- _WORK REQUEST_
Carry none of the pictures over; write out the complete data exactly.

Collected data entries:
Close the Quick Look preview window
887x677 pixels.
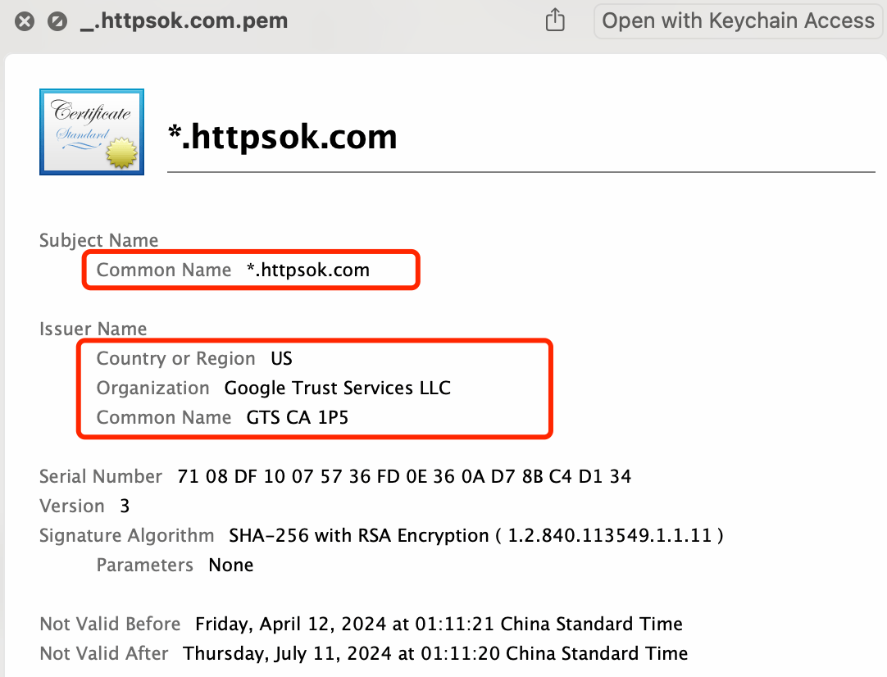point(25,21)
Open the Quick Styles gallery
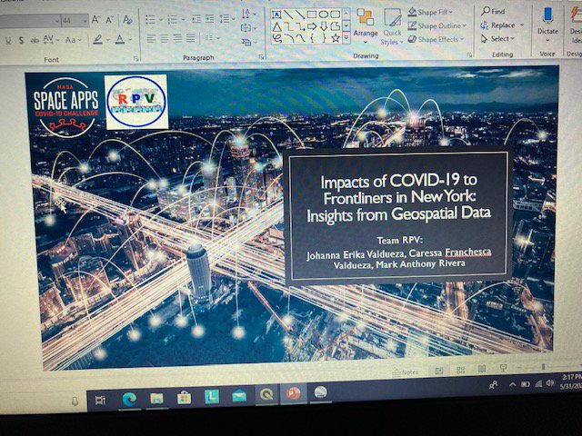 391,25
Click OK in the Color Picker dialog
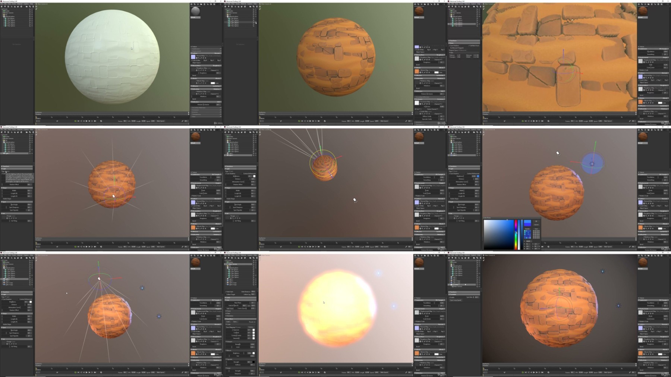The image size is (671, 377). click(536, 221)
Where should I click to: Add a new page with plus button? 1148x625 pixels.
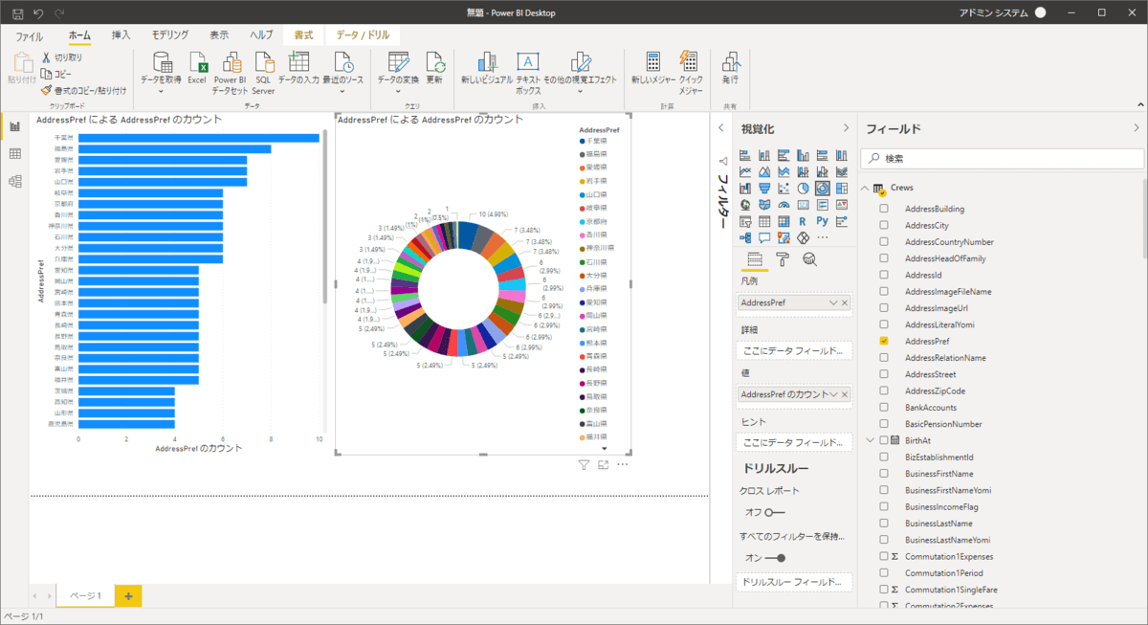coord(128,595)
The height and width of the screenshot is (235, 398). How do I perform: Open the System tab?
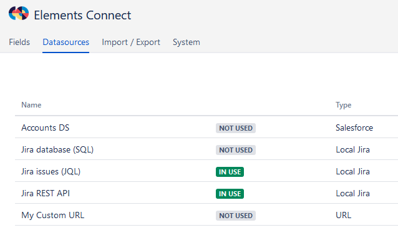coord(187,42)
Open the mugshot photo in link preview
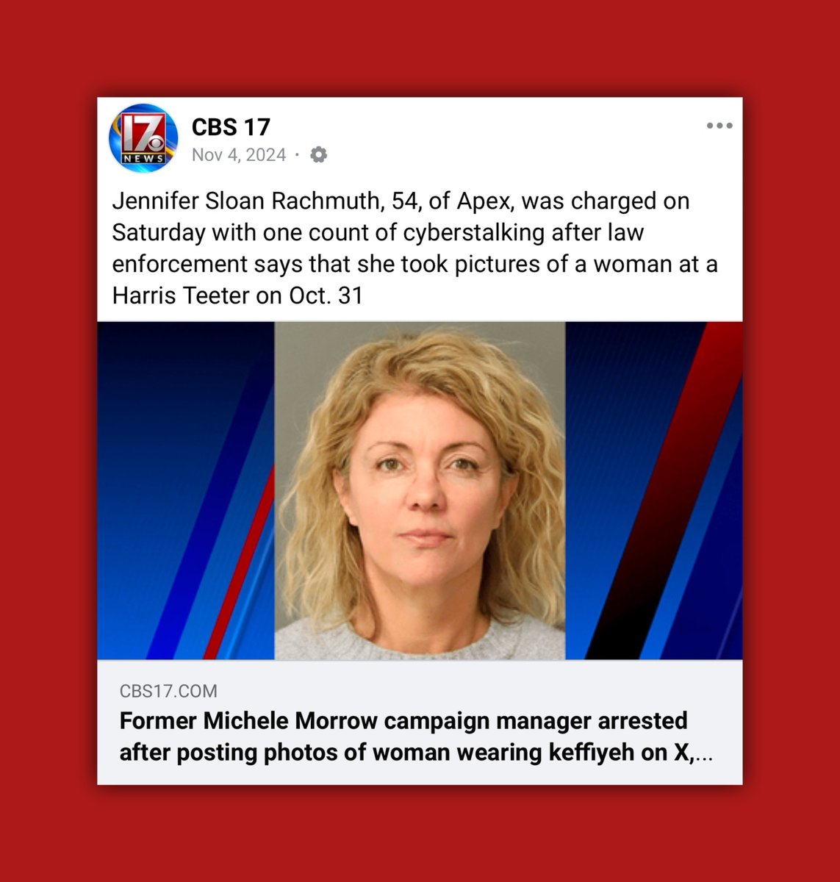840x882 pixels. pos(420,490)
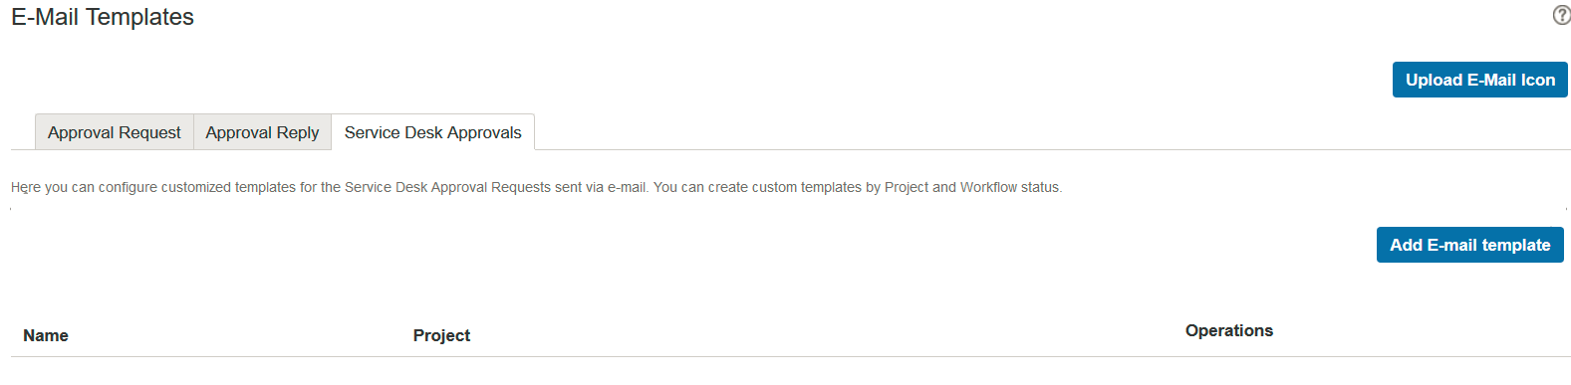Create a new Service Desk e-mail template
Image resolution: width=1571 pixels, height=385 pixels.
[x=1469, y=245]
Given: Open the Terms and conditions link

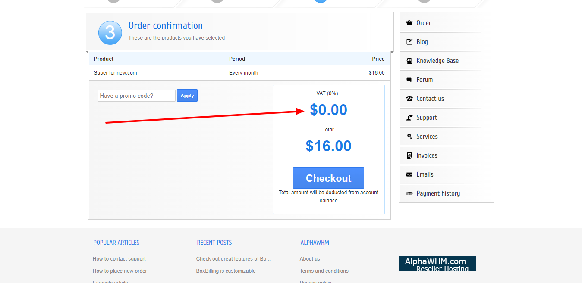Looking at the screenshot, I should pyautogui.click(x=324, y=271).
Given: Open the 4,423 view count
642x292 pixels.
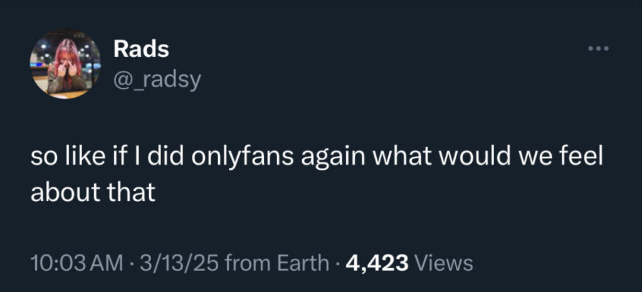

- _ANSWER BOX_
Close the Quick Look preview window
887x677 pixels.
point(25,21)
Open the Quick Styles gallery
 391,25
Click OK in the Color Picker dialog
The image size is (671, 377). click(536, 221)
Where should I click to: Add a new page with plus button? 1148x625 pixels.
coord(128,595)
The height and width of the screenshot is (235, 398). How do I perform: Open the System tab?
coord(187,42)
Open the mugshot photo in link preview
840x882 pixels. pos(420,490)
Create a new Service Desk e-mail template
Image resolution: width=1571 pixels, height=385 pixels.
[x=1469, y=245]
Given: Open the Terms and conditions link

Looking at the screenshot, I should pyautogui.click(x=324, y=271).
Given: Open the 4,423 view count
642x292 pixels.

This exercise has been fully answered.